Provided data
───

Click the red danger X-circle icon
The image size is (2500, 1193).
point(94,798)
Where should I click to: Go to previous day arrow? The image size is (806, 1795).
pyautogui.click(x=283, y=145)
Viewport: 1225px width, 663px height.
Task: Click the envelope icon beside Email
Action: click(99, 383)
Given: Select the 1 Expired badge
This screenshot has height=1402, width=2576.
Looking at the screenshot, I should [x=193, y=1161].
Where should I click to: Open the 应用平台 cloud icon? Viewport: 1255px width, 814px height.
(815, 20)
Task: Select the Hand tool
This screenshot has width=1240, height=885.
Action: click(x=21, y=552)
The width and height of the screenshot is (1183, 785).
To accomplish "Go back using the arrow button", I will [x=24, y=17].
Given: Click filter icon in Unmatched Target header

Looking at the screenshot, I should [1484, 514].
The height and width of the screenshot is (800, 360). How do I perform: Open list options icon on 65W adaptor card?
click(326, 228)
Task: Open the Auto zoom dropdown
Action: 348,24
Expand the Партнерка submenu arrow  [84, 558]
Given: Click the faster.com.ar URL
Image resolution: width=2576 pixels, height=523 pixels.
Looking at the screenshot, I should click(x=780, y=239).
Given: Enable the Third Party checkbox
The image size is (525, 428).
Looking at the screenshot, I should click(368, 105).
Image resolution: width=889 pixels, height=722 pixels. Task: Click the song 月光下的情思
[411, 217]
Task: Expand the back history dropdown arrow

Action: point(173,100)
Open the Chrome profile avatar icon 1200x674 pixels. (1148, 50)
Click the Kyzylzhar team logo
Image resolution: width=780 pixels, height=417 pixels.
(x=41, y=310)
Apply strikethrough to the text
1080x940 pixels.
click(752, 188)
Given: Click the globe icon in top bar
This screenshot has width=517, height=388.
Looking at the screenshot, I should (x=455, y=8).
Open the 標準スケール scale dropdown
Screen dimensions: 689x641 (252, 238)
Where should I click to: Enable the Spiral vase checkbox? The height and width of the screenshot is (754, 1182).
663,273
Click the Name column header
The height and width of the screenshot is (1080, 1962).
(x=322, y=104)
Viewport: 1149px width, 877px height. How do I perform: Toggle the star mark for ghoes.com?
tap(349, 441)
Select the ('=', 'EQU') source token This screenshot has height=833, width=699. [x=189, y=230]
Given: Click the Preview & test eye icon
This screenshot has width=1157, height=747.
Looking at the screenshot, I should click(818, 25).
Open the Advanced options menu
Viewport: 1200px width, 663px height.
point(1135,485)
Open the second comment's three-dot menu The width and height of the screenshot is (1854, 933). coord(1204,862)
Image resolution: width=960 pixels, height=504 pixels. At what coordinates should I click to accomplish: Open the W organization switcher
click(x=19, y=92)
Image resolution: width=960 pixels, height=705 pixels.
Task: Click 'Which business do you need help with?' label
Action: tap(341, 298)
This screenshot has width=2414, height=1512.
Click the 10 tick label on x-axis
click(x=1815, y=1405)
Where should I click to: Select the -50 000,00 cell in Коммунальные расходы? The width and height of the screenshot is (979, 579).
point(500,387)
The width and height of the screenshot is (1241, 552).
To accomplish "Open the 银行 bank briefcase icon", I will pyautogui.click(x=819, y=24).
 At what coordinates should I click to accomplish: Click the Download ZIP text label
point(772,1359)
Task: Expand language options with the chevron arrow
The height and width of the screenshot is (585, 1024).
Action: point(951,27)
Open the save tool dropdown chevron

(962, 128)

───

Problem to solve
Locate each line in the listing above that contains the string "Task", and copy those lines out in full.

Solution to the problem
Task: Click the envelope icon beside Email
Task: Select the Hand tool
Task: Open the Auto zoom dropdown
Image resolution: width=889 pixels, height=722 pixels. Task: Click the song 月光下的情思
Task: Expand the back history dropdown arrow
Task: Click 'Which business do you need help with?' label
Task: Expand language options with the chevron arrow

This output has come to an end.